Das Wichtigste in Kürze

  • Im Sommer könnte es zu einem ersten Gipfel zwischen Joe Biden und Wladimir Putin kommen.
  • Russland behält sich eine Zusage zu dem Treffen aber bislang vor.
  • Kremlsprecher Dmitri Peskow wirft den USA «feindliche Schritte».

Der Kreml hält sich die Entscheidung über ein erstes Gipfeltreffen von Russlands Präsident Wladimir Putin mit US-Präsident Joe Biden offen. Kremlsprecher Dmitri Peskow warf den Vereinigten Staaten am Donnerstag im Staatsfernsehen «feindliche Schritte» vor. Deshalb tue man sich mit der Zusage zu einem möglichen Gipfel schwer.

Dmitri Peskow
Kremlsprecher Dmitri Peskow. - sda

Peskow sagte, erst gebe es einen Vorschlag der USA, über gemeinsame Interessen zu sprechen. Dann folgten aber Handlungen, um Russland Einhalt zu gebieten. «Das erschwert die Analyse von russischer Seite, damit der Präsident eine Entscheidung zu dem Gipfel treffen kann.»

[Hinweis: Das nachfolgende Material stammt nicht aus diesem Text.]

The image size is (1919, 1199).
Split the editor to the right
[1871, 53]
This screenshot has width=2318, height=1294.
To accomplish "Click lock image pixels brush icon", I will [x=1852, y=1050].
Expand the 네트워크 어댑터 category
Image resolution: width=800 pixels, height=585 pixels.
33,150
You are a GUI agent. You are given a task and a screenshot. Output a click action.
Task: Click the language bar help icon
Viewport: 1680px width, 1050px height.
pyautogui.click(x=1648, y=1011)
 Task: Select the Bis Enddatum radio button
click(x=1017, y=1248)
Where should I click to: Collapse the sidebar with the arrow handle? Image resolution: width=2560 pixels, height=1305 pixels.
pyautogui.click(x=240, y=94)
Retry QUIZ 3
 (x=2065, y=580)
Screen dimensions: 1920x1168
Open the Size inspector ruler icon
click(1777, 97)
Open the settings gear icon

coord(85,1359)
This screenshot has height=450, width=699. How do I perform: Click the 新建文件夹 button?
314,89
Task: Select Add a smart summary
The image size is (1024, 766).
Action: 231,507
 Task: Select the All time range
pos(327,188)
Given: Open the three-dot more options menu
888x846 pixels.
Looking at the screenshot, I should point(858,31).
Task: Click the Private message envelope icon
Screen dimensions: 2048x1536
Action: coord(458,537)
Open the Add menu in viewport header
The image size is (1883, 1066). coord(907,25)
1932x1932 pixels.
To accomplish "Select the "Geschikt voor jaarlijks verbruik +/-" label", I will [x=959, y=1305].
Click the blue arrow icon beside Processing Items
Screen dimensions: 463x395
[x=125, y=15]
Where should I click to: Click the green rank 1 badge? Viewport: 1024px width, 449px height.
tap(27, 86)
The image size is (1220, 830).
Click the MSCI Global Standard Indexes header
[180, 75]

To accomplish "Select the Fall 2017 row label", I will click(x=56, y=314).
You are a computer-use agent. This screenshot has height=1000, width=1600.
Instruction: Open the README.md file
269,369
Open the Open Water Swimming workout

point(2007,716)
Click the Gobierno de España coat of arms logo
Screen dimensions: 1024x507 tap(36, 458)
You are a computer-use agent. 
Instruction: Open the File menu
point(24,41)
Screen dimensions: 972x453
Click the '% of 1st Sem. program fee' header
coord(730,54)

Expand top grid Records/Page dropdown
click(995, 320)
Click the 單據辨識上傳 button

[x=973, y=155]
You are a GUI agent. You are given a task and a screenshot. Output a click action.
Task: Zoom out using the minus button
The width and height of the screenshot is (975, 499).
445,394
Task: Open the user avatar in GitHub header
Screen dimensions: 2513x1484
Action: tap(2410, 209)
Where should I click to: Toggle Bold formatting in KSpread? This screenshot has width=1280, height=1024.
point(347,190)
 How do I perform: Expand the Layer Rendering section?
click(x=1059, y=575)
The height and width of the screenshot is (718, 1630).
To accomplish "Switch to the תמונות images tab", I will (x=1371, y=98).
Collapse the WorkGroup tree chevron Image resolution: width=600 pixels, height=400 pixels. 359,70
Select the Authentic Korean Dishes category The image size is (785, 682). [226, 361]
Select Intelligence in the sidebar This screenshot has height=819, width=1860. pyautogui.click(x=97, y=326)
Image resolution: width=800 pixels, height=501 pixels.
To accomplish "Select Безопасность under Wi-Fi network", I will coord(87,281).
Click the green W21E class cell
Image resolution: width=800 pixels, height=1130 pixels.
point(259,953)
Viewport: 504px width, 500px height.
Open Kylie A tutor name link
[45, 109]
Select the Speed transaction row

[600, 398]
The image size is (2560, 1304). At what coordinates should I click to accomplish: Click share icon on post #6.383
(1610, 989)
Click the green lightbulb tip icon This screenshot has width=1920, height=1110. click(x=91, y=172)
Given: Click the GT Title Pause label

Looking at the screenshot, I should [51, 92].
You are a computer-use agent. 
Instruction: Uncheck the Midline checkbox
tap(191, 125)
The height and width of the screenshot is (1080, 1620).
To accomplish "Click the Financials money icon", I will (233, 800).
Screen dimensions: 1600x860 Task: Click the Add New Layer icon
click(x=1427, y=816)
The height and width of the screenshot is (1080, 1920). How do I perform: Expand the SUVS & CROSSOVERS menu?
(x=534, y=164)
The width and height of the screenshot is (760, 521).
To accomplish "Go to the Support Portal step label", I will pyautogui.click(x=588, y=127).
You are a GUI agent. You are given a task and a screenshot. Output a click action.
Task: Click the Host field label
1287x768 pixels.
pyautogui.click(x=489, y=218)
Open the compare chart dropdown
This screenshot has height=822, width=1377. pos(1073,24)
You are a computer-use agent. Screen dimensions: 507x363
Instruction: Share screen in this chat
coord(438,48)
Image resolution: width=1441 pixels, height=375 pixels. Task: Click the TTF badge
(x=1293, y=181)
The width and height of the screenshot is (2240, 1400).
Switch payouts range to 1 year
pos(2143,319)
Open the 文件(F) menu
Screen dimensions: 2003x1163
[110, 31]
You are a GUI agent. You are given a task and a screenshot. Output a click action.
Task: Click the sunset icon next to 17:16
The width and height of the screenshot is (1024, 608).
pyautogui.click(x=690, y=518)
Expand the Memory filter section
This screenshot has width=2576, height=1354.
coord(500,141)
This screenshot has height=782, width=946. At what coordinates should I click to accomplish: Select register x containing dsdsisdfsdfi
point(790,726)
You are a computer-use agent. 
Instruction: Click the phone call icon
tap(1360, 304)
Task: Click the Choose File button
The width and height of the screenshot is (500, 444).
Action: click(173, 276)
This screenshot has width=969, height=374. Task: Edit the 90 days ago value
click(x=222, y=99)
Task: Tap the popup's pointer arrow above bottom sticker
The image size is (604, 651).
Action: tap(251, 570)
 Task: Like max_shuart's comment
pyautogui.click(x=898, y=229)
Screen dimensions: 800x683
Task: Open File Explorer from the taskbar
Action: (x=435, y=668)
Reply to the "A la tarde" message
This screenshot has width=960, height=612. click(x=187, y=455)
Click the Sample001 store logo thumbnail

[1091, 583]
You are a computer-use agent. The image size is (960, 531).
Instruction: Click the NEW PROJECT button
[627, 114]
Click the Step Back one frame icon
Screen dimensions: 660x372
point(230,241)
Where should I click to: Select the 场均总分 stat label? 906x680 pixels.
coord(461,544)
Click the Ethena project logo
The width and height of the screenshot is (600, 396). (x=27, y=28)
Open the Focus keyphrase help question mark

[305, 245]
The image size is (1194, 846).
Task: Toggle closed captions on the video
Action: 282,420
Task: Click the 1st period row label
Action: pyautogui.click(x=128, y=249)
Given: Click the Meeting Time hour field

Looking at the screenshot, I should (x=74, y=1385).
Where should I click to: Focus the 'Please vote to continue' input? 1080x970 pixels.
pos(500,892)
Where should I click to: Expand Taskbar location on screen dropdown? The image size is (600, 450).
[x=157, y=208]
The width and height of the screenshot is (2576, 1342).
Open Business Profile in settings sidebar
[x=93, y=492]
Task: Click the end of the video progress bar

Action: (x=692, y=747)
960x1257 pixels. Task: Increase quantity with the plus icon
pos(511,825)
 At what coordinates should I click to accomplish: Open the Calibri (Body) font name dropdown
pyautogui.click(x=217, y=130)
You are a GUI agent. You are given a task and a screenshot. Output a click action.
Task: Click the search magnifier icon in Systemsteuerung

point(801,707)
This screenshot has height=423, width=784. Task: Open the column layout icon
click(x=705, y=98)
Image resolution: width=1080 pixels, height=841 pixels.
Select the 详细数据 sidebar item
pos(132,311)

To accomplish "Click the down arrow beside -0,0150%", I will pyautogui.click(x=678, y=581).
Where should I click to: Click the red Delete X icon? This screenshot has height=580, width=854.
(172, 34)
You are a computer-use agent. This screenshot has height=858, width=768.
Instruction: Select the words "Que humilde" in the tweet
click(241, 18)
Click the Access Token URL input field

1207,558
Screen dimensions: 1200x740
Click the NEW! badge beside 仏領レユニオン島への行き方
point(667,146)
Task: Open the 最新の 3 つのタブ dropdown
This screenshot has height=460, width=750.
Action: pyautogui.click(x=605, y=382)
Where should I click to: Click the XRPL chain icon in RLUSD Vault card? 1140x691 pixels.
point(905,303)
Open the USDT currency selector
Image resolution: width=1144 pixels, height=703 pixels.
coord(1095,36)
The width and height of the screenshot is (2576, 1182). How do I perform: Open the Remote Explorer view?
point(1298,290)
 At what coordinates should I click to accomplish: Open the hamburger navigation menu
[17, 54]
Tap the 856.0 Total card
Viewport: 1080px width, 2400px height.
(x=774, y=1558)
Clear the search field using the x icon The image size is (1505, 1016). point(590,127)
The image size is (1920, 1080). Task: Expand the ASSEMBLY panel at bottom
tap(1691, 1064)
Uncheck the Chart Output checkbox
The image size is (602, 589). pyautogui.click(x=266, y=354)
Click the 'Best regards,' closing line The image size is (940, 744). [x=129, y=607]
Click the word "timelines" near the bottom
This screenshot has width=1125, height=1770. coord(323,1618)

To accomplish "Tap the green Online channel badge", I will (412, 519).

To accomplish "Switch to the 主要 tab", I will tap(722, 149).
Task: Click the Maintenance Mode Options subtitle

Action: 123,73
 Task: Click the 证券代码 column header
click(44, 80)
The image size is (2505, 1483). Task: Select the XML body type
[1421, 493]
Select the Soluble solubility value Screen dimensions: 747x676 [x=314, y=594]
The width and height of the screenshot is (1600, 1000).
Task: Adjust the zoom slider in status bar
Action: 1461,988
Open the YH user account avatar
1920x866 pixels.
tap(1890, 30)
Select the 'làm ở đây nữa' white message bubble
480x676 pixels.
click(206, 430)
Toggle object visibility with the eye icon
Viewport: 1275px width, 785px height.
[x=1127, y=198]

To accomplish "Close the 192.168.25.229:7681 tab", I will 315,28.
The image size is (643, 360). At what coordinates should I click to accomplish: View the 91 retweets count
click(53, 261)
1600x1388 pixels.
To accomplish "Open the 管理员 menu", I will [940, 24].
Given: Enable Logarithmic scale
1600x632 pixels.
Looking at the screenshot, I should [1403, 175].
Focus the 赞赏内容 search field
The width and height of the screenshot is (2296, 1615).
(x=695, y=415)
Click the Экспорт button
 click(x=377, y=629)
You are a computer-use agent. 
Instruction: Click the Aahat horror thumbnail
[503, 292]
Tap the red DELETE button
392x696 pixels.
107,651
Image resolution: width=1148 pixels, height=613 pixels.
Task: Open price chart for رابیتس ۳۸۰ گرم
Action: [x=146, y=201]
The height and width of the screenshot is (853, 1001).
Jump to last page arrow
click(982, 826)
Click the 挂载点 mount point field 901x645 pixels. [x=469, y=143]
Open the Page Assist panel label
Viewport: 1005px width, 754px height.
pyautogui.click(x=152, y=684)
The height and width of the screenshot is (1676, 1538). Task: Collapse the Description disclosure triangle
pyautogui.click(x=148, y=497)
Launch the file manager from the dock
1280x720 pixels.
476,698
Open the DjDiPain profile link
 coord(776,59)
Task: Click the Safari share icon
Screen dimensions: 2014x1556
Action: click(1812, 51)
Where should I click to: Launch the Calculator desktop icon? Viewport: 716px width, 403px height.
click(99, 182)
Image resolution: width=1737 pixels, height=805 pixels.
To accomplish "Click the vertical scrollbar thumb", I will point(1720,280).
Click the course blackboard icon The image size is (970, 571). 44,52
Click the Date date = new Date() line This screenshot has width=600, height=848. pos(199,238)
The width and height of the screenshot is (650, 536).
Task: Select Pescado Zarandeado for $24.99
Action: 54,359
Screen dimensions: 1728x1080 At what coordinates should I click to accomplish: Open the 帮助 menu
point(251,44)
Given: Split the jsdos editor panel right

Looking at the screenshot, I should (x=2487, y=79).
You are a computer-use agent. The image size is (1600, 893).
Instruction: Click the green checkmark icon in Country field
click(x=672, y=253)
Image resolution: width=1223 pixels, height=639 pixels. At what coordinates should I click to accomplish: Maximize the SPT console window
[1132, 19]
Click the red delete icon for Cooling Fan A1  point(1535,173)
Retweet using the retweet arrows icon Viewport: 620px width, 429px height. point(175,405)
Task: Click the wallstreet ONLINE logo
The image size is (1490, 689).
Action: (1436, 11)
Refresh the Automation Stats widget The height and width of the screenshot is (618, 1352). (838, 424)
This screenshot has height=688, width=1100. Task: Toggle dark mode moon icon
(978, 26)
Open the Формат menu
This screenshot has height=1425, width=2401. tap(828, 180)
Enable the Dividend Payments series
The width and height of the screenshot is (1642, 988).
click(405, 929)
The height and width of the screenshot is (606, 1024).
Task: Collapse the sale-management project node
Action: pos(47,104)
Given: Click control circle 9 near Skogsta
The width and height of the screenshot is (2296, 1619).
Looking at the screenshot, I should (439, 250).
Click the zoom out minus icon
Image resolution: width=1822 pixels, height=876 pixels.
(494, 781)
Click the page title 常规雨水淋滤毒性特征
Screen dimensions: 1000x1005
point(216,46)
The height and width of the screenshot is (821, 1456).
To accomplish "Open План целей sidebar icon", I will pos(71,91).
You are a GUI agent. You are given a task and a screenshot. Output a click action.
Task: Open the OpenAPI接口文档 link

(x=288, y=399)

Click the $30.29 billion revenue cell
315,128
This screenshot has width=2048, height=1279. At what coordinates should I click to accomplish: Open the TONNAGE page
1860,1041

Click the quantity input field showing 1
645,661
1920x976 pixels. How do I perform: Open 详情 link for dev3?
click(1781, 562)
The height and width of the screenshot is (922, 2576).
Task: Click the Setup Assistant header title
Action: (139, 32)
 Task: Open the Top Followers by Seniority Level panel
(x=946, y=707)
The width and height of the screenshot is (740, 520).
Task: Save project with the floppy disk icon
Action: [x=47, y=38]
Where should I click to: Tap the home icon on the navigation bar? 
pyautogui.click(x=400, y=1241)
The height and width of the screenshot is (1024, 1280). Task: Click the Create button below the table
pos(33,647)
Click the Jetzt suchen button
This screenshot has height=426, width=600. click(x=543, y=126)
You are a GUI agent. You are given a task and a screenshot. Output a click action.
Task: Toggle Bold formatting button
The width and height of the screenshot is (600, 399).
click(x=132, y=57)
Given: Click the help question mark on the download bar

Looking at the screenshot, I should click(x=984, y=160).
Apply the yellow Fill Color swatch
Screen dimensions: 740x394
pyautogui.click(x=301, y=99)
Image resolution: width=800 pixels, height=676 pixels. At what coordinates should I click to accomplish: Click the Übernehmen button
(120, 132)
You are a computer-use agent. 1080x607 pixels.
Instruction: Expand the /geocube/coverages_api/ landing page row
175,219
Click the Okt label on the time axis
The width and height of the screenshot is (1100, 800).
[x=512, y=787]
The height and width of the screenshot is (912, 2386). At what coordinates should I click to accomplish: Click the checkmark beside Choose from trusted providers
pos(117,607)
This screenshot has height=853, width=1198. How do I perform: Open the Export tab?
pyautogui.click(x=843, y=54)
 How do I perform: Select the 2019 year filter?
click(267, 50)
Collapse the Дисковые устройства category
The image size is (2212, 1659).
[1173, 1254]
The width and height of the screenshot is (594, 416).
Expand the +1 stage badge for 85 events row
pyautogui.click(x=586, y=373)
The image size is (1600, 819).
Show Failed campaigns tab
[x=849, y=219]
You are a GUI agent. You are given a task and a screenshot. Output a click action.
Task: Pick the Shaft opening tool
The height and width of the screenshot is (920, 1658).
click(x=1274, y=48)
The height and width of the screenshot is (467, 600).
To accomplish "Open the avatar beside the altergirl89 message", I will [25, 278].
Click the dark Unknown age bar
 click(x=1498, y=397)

Joe Biden schlägt Treffen vor

Biden hatte Putin bereits Mitte April in einem Telefonat ein Treffen vorgeschlagen. Das Treffen könnte im Sommer in einem europäischen Land über die Bühne gehen, hatte es geheissen.

Joe Biden
US-Präsident Joe Biden will für Transparenz sorgen. - Keystone

Kremlsprecher Peskow hielt den USA nun aber eine Politik von «Zuckerbrot und Peitsche» vor. «Lässt sich Russland das gefallen? Die Antwort ist offensichtlich: Nein.»

Russland werde sich einer solchen Politik ohne Perspektive entgegenstellen, betonte der Vertraute Putins. «Wir haben nicht die Absicht, diese konfrontativen Erscheinungen zu dulden.»

Washington verhängt Sanktionen gegen Russland

Die neue US-Regierung wirft Moskau eine Vielzahl an feindlichen Handlungen vor. Darunter Hackerangriffe auf Regierungsstellen und Einmischung in die jüngste Präsidentenwahl. Aus diesem Grund verhängte Washington auch Sanktionen.